Er was praktisch geen woning onbeschadigd gebleven. De teruggekeerde bevolking woonde in provisorisch gerepareerde huizen en schuurtjes, er werden noodwoningen gebouwd en gezinnen trokken bij elkaar in. Symbool voor de wederopbouw staan de huizen die gebouwd zijn in de stijl van de Delftse School. Ontworpen door Charles Estourgie, gemeentearchitect van Bemmel en Gendt, verrezen ze onder meer aan de Pastoor Versteegstraat in Angeren, de Vlastenstraat in Doornenburg, de Cuperstraat in Bemmel, de Essenpasstraat in Gendt en de Domakkerstraat in Haalderen. De Doelenstraat in Huissen werd ook in deze stijl gebouwd. Kenmerkend voor de woningen zijn o.a. het gebruik van ambachtelijke materialen waarmee een zekere uniekheid wordt aangetoond, zadeldaken met opvallende schoorstenen en een roedenverdeling in de ramen. De huizen moeten een bepaalde knusheid, huiselijkheid en warmte uitstralen. Binnen moet ieder gezinslid zonder moeite om de kachel kunnen zitten.

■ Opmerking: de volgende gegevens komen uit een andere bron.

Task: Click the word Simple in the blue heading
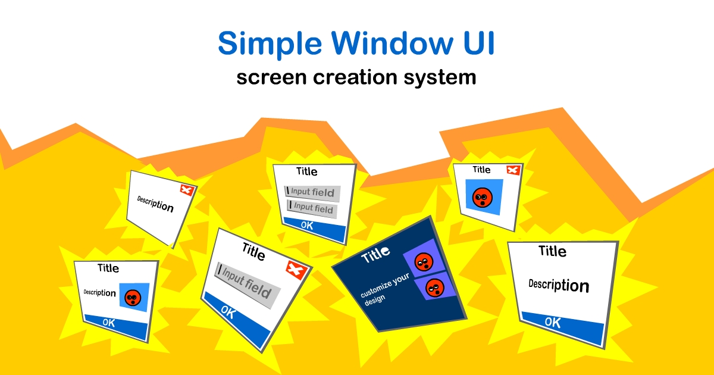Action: point(270,43)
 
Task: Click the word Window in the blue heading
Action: point(392,43)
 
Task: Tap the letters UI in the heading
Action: point(479,43)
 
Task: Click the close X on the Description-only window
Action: point(187,190)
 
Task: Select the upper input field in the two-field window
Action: point(312,192)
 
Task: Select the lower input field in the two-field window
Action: point(312,208)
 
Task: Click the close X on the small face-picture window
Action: point(513,170)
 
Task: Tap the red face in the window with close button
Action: point(483,198)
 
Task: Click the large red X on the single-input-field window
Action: point(296,270)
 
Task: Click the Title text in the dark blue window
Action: point(375,255)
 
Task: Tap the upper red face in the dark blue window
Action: point(424,262)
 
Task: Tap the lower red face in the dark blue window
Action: point(435,288)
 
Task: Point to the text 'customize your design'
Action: point(384,289)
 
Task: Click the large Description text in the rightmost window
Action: point(559,285)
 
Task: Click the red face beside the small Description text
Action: point(133,298)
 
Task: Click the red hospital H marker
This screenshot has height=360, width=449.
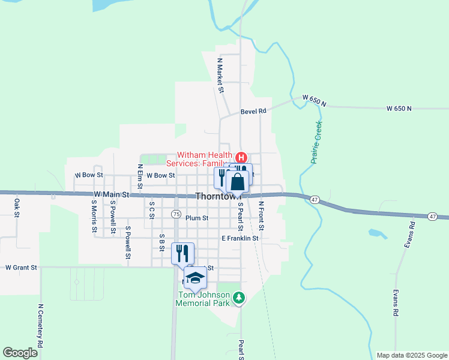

Een tuintje en een schuurtje om een eigen slachtvarken te houden dragen bij aan dat eigen karakter. Huissen koos met de plannen van stedenbouwkundige W. Verschoor, die o.a. gerealiseerd werden op de Johannahoeve, Brouwersland en Rozendaal, voor huizen voor 'burgers en arbeiders gekenmerkt door rust en schoonheid'.
Wederopbouw Lingewaard
Van september 1944 tot april 1945 was de gemeente frontgebied geweest. Onvoorstelbaar waren de verwoestingen en de vernielingen; onbegrijpelijk de plunderingen door de soldaten, waarbij onze bevrijders zich ook niet onbetuigd gelaten hadden.